Ancora truffò nella primavera del 1921 De Santis Giuseppe di Cansano per L. 10.000, Tisi Giuseppe di Roma per L. 130.000, Natale Rosa di Castel di Sangro per L. 1.900, Colella Camillo di Campo di Giove per L. 38.500, Di Marco Leonardo di Campo di Giove per L. 900, Mercuri Giovanni di Campo di Giove per L. 4000, il Rag. Vincenzo Masci di Sulmona per L. 94.000, l’Avv. Mascetti Giuseppe per L. 8000 e l’Avv. Giacchesio Raffaele per L. 17.000, oltre ad altre persone per importi inferiori, dell’ordine di centinaia di lire.
Il Modugno aveva infatti creato un’Associazione di partecipazione che in data 05/09/1921 trasformò nella IRMA -Società per la ricerca e sfruttamento di miniere in Abruzzo-, della quale era il direttore, avendo come segretario il Sig. Carcavallo Oscar di Roma. 9
Tale società, come si affermò durante il dibattimento della Causa Penale contro il Modugno, era stata formata senza un centesimo in cassa, ma solo con delle permissioni, basate su false perizie minerarie, alle quali il Modugno aveva dato i seguenti valori:
Contrada Vertoli di Cansano (estrazione di bitume) L. 584.377,
Contrada Pinciara di Campo di Giove (estrazione di minerali vari) L. 575.000,
Contrada Sant’Antonino di Campo di Giove (estrazione di gesso) L. 195.000,
Ricerca della bauscite (bauxite) L. 830.000.
Tali permissioni però, in base a perizie tecniche eseguite poi nel corso della Causa Penale predetta terminata con la sentenza del 01/03/1924, avevano in realtà il valore di Lire 0, perché il bitume e la bauxite non esistevano e gli altri minerali erano di qualità scadente.
Solo nel luglio 1921 l’Ing. Di Filippo Vincenzo, che il Modugno aveva cercato di coinvolgere nelle ricerche, si accorse che la IRMA non aveva alcuna consistenza economica e che le ricerche minerarie erano sicuramente infruttuose, per cui cominciò ad avvertire tutti i truffati.

▬▬▬

CONSEGNE
• a. Puoi riportare il passo dell'estratto da "Ancora truffò nella" a "centinaia di lire."?
• b. Come riassumeresti l'estratto in due frasi?
I record provengono da un'altra fonte.

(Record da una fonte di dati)
▬▬▬

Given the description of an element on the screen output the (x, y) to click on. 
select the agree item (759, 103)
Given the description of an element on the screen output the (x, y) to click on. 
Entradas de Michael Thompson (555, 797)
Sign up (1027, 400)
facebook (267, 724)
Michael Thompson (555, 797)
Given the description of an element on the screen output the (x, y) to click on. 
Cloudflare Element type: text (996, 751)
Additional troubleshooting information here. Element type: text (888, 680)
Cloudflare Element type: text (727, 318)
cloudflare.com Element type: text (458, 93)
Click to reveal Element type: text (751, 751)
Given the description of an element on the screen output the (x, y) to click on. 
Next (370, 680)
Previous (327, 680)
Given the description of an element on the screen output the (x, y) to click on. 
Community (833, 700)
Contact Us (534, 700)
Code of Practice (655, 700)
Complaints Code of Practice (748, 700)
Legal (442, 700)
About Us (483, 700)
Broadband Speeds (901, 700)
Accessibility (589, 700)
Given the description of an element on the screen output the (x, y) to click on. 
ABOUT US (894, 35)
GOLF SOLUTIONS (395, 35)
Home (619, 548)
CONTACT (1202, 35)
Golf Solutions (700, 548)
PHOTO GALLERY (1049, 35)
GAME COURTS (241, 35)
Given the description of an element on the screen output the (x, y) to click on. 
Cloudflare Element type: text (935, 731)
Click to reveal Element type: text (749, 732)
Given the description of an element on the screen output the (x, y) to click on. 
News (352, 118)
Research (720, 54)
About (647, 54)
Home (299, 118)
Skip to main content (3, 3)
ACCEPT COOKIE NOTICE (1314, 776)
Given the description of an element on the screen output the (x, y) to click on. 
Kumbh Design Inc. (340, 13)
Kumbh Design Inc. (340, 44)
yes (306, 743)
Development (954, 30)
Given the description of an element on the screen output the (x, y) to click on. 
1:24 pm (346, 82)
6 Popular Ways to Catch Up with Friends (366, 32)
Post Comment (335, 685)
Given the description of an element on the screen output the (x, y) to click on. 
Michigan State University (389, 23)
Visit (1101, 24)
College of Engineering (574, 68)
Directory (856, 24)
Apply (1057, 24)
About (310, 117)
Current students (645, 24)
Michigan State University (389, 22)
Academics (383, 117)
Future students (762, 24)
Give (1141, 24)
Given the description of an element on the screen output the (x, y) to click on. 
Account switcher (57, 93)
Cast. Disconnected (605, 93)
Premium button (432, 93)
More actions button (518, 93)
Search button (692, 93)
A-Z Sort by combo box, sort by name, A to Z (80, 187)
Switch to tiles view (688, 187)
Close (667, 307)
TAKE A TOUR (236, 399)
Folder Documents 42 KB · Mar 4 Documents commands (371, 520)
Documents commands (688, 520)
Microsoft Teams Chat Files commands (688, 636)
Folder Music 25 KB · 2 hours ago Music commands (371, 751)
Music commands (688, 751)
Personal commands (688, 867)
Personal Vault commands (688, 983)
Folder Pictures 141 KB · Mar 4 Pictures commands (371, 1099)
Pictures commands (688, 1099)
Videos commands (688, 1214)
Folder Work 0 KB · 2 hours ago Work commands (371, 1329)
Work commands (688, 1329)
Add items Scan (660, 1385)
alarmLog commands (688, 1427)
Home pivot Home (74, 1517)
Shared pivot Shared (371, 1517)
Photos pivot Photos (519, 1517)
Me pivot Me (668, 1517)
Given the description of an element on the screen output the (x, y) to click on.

▬▬▬

RISPOSTE IN ORDINE
• a.
Ancora truffò nella primavera del 1921 De Santis Giuseppe di Cansano per L. 10.000, Tisi Giuseppe di Roma per L. 130.000, Natale Rosa di Castel di Sangro per L. 1.900, Colella Camillo di Campo di Giove per L. 38.500, Di Marco Leonardo di Campo di Giove per L. 900, Mercuri Giovanni di Campo di Giove per L. 4000, il Rag. Vincenzo Masci di Sulmona per L. 94.000, l’Avv. Mascetti Giuseppe per L. 8000 e l’Avv. Giacchesio Raffaele per L. 17.000, oltre ad altre persone per importi inferiori, dell’ordine di centinaia di lire.

• b. Il Modugno era direttore della IRMA, società per la ricerca e lo sfruttamento di miniere in Abruzzo formata senza un centesimo in cassa e con permissioni basate su false perizie. Nella primavera del 1921 truffò varie persone per somme fino a 130.000 lire, mentre le perizie tecniche della causa penale stabilirono che quelle permissioni valevano zero lire, perché bitume e bauxite non esistevano e gli altri minerali erano di qualità scadente.